DeSantis announced his intentions to get more Republican representation on school boards at an event this week called “Freedom Blueprint.” A representative for the governor told NewsNation that parents, current DeSantis-backed school board members, teachers and potential future conservative school board candidates attended.

These moves to influence school board races by DeSantis are somewhat unprecedented. Local school board races are typically nonpartisan.

But at Freedom Blueprint, DeSantis said the school boards have not reflected the values of the communities “they were supposedly elected to serve.”

“We’re proud of what we were able to accomplish in the school board races in 2024,” he said. “I think this gives us an opportunity to flip some more of these boards throughout the state of Florida.”

A DeSantis effect has already been felt in several Florida school districts. NewsNation previously reported that conservative school board leaders elected this year have been removing school leaders over their handling of COVID-19 mandates. During the pandemic, DeSantis was very vocal in railing against most of the restrictions meant to stem the spread of the virus.

Republican strategist Jennifer Nassour said it’s been good to see a governor take interest in this level of elected office.

“It’s about time that Republicans figure out that this is a great way for us to build our bench of future political leaders,” she said on “Morning in America.” “Unless we have different political views on school boards, on planning boards, on your water commission, unless we have different views, we’re never going to get to the right answer.

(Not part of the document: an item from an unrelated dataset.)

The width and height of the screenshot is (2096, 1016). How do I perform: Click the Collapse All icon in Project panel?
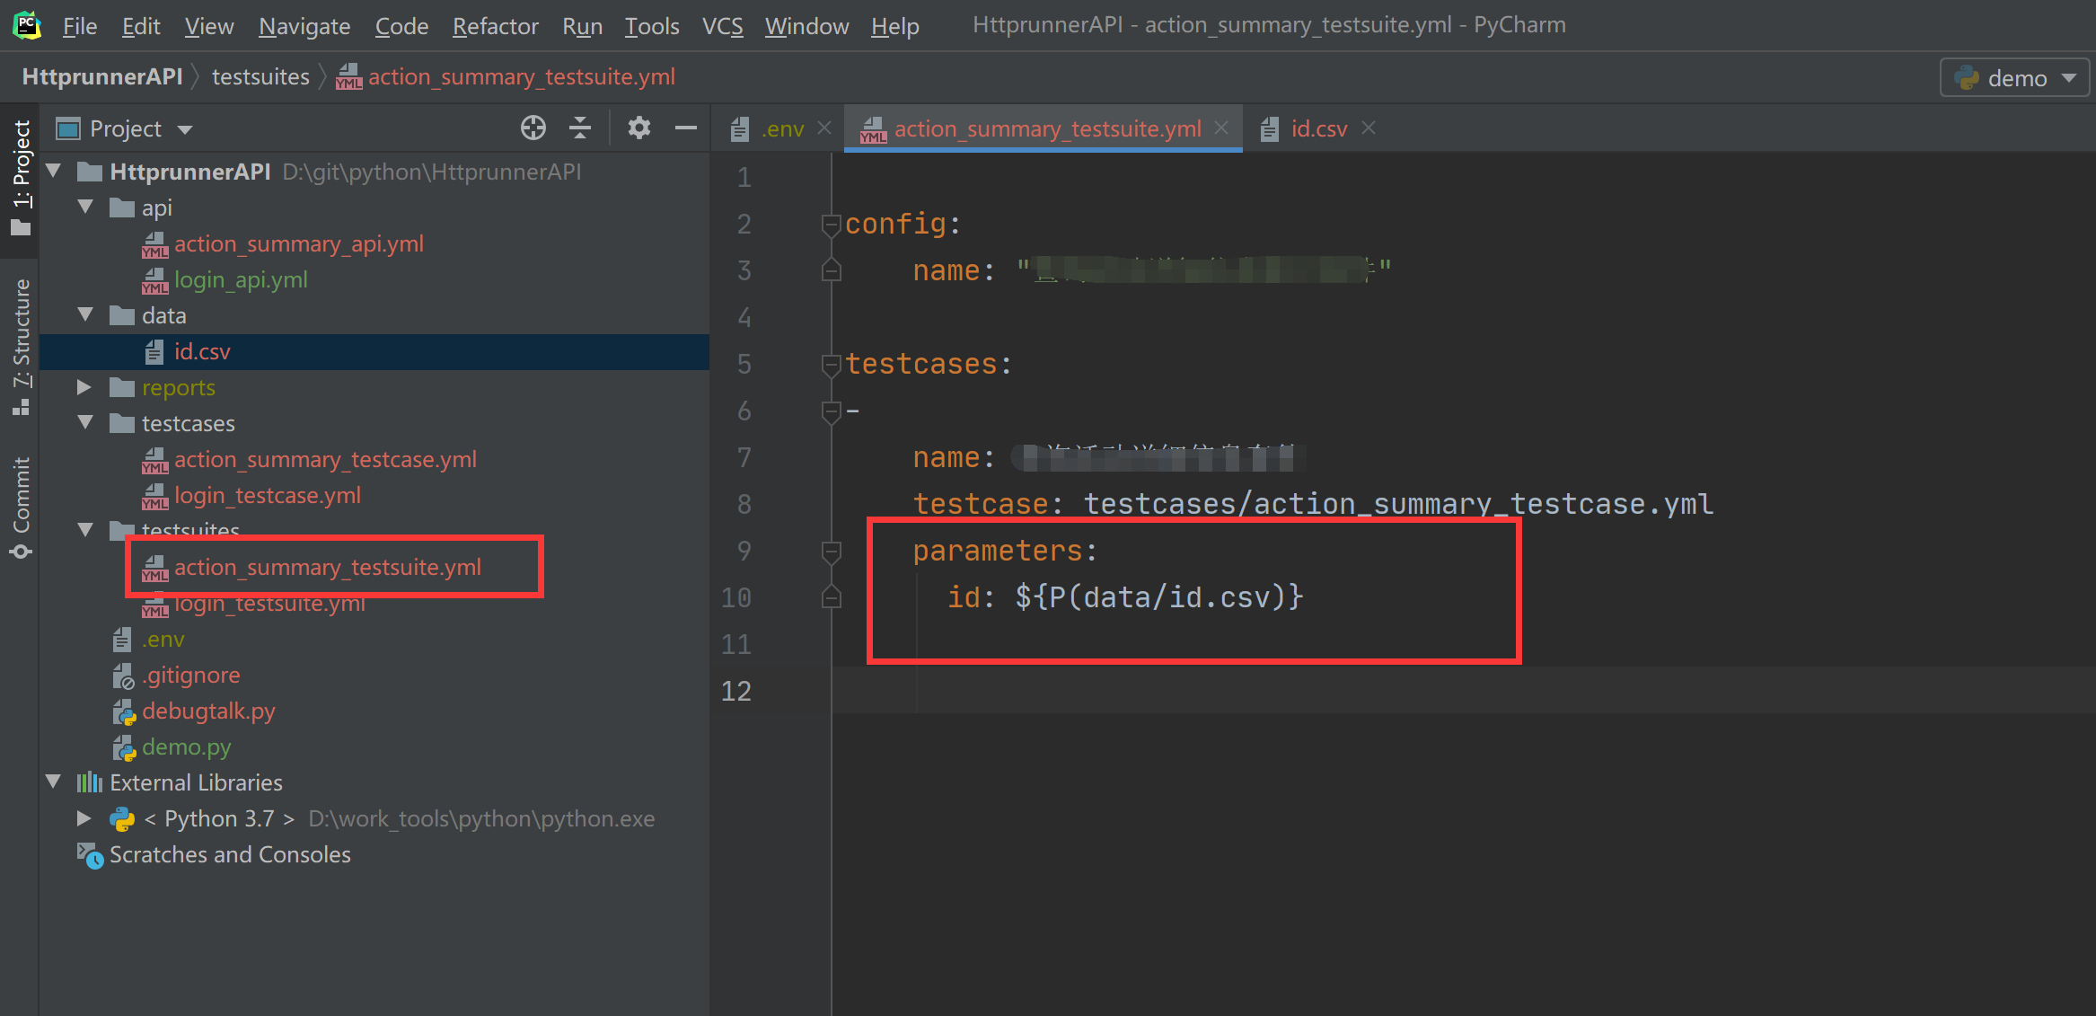tap(580, 128)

It’s always going to be the majority rule, and the smallest voices are silenced.”

Others, though, have criticized DeSantis’ involvement in school board elections. Brevard Public Schools Board member Jennifer Jenkins, a Democrat, called the governor’s education policies “extreme” and “intrusive” in an interview with NPR.

“I think, big picture, he’s creating a regime of loyalists to create a platform that he can brag about as a, quote, unquote, ‘success’ when he runs for presidency in 2024,” Jenkins told the news outlet. While it has been widely speculated that DeSantis might make a presidential bid, he has not officially announced one.